I am working on an “Education and Society” blog posting about the birth of progressive education in Chicago in the 1890s. It reminded me of a story my grandfather used to tell on himself.
Grandpa was born in 1883. His father, who had been born in Prussia, died in 1899. Grandpa had hoped to attend a seminary in Erie, but, with his father’s death, that goal had been abandoned. Charlie, the older of the two sons, stayed home with his mother, Lizzie.
They lived on Strawbridge Avenue in Hickory Township (now Hermitage, Pa.), where his parents had owned about 8 acres of land. One day, Lizzie sent Charlie to the grocery story to buy some pork chops. On his way to the store, he encountered a friend who was driving a wagon filled with his personal belongings.
“Where are you headed?” Charlie asked his friend.
“Chicago,” the friend, forever nameless in Grandpa’s story, answered. “Want to come along?”
“Sure,” said Grandpa, and hopped on board and went to Chicago.
He stayed there for two years, working among the immigrants who dominated the workforce in those days. When he returned, Grandpa recounted, he stopped at the grocery store and picked up those pork chops before heading home.
I think about that story when I read or write about John Dewey and Jane Addams in Chicago, about Hull House or the Pullman Strike. I wonder if Grandpa ever found himself in Halstead Street—home to many German immigrants—or at Hull House itself.
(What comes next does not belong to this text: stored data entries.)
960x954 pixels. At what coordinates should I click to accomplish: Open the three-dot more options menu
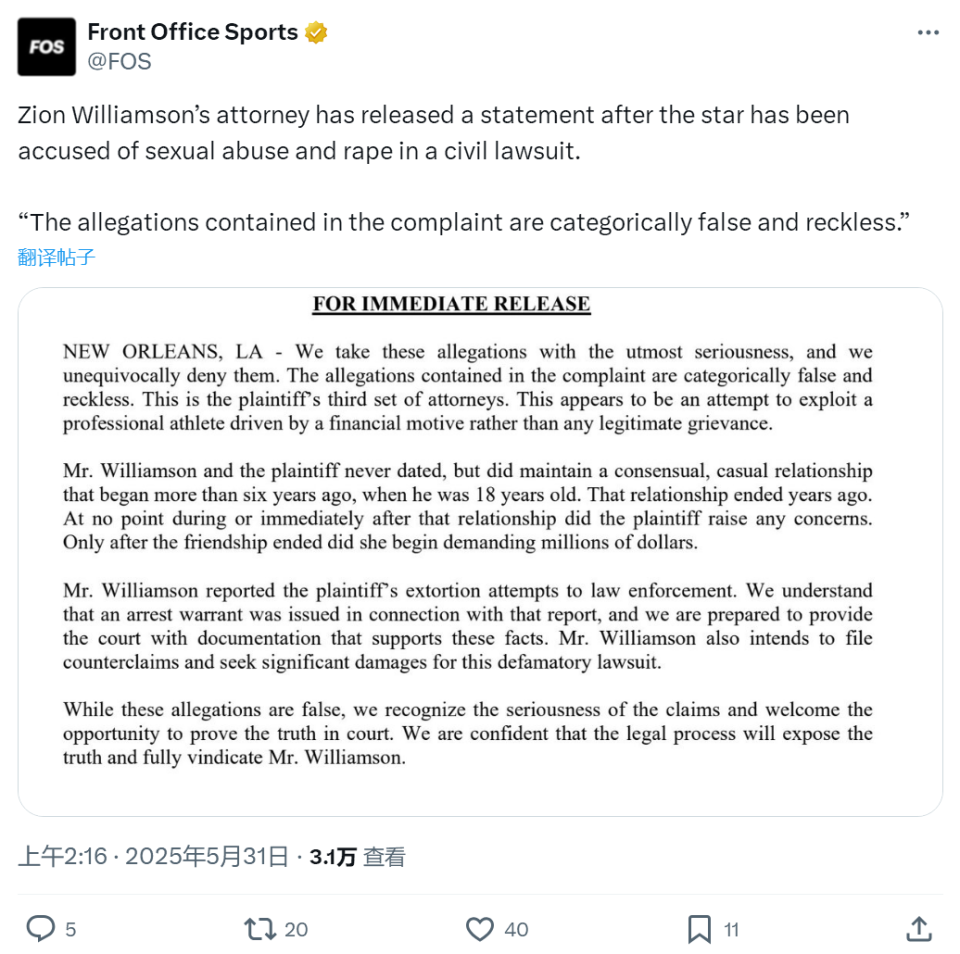(928, 33)
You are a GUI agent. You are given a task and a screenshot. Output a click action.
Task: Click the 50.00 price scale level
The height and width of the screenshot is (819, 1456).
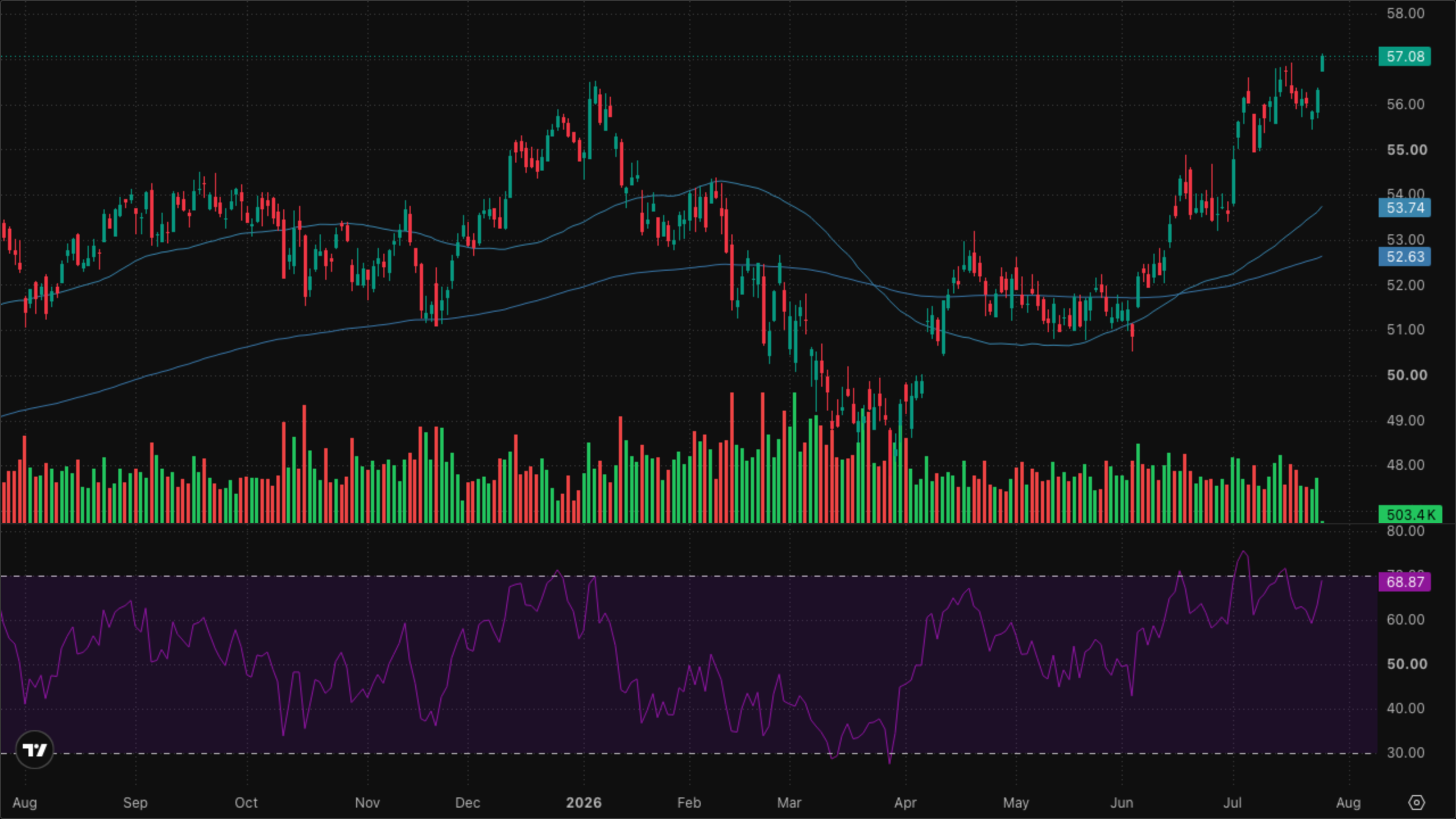click(1407, 375)
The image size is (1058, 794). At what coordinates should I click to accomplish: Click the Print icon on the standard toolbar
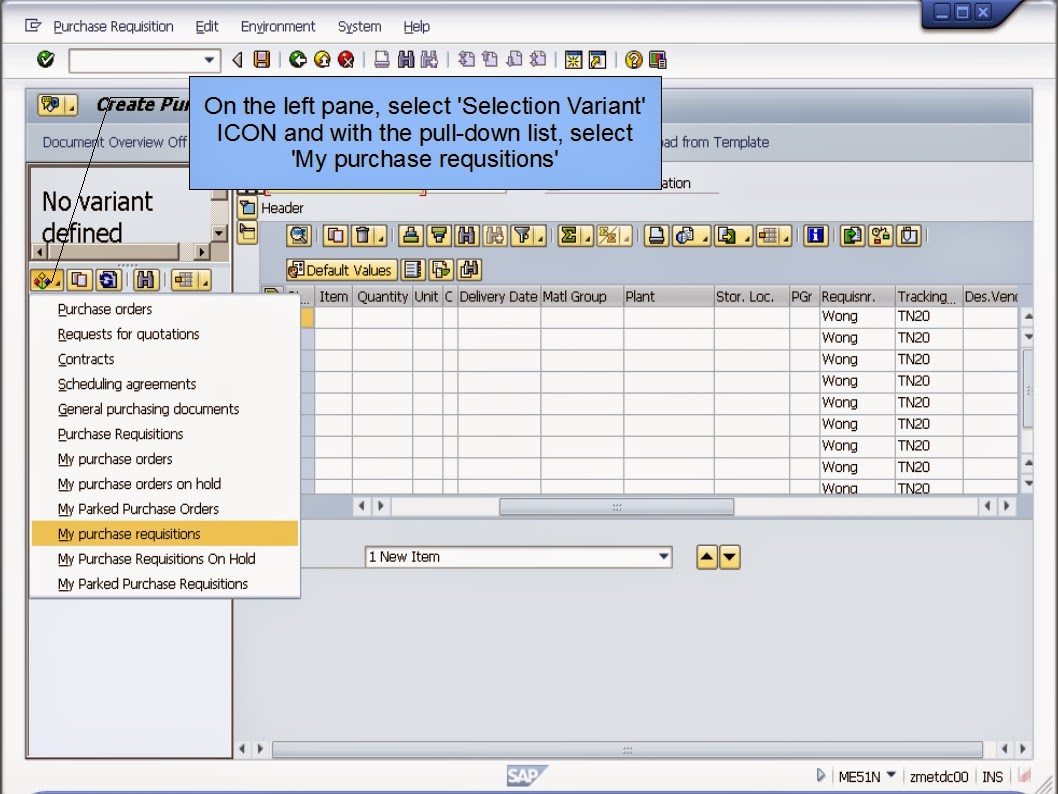[380, 59]
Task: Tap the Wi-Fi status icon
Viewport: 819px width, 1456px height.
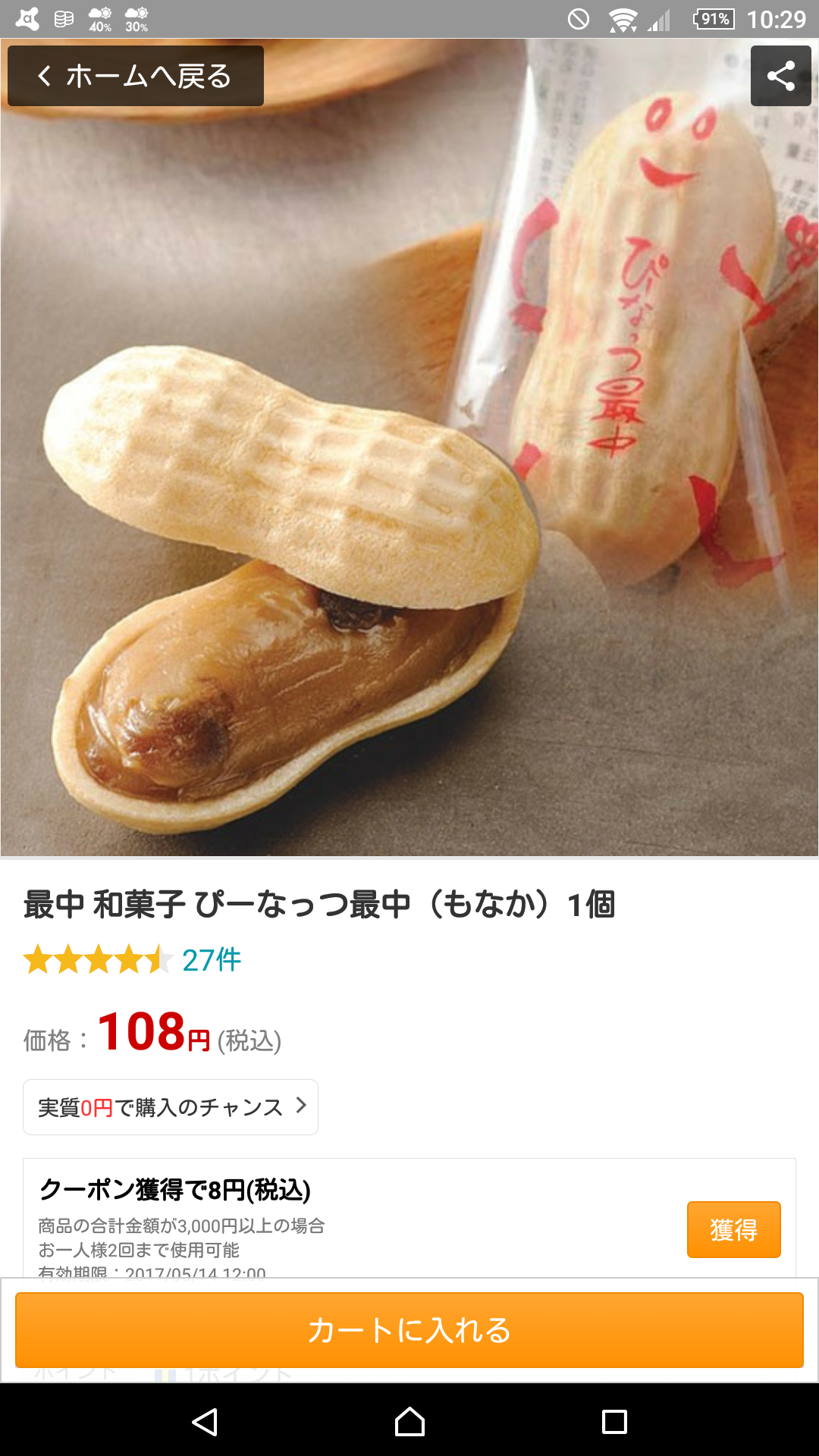Action: click(x=623, y=19)
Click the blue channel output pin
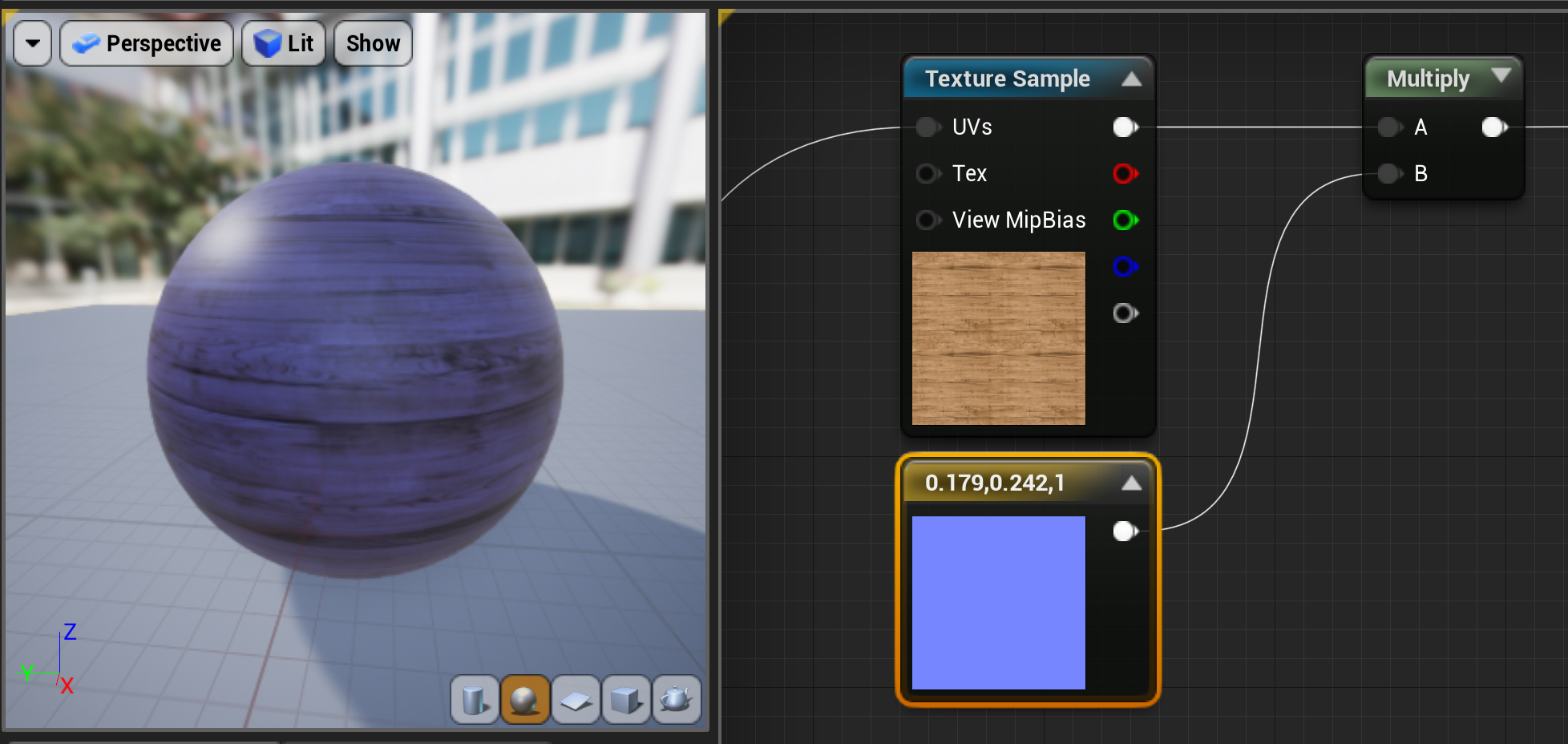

Grandpa never talked about Chicago itself, only about going and returning. I suspect Chicago was a brief period of excitement in a life that was otherwise tormented by alcoholism and disappointment. It is part of my memory of him (he died in 1960) and one that has been renewed as I study the great things that were happening in Chicago around the same time as his visit. It is nice to have another connection with him.